§ **REQUIRED WORK**: The lines to reproduce from the material below are those from the one containing "Task: Select the CH2 column header" through the one containing "This screenshot has width=360, height=391.", both included; write them out exactly and add nothing.

───── MATERIAL PROVIDED

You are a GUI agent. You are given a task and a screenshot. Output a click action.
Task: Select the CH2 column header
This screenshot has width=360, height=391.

──────────
───── MATERIAL PROVIDED

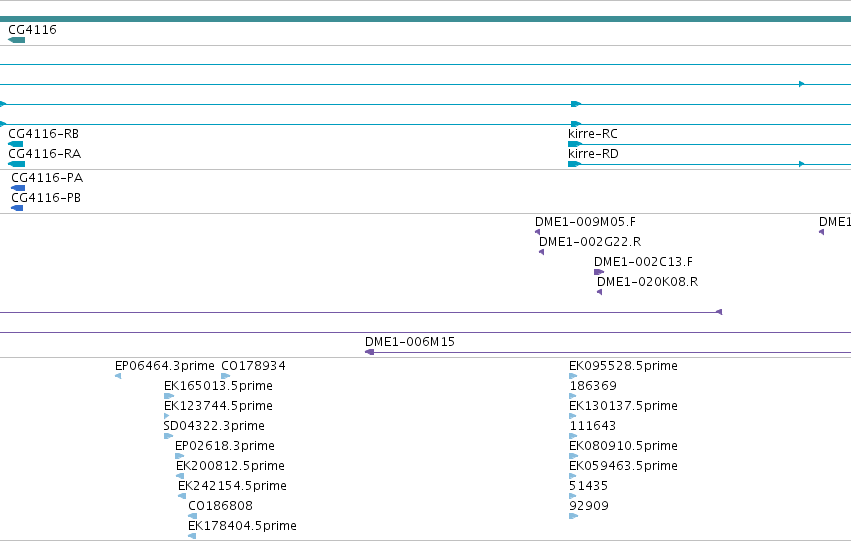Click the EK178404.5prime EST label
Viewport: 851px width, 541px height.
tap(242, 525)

──────────

§ **EXERCISE RESPONSE**:
Task: Select the CH2 column header
This screenshot has width=360, height=391.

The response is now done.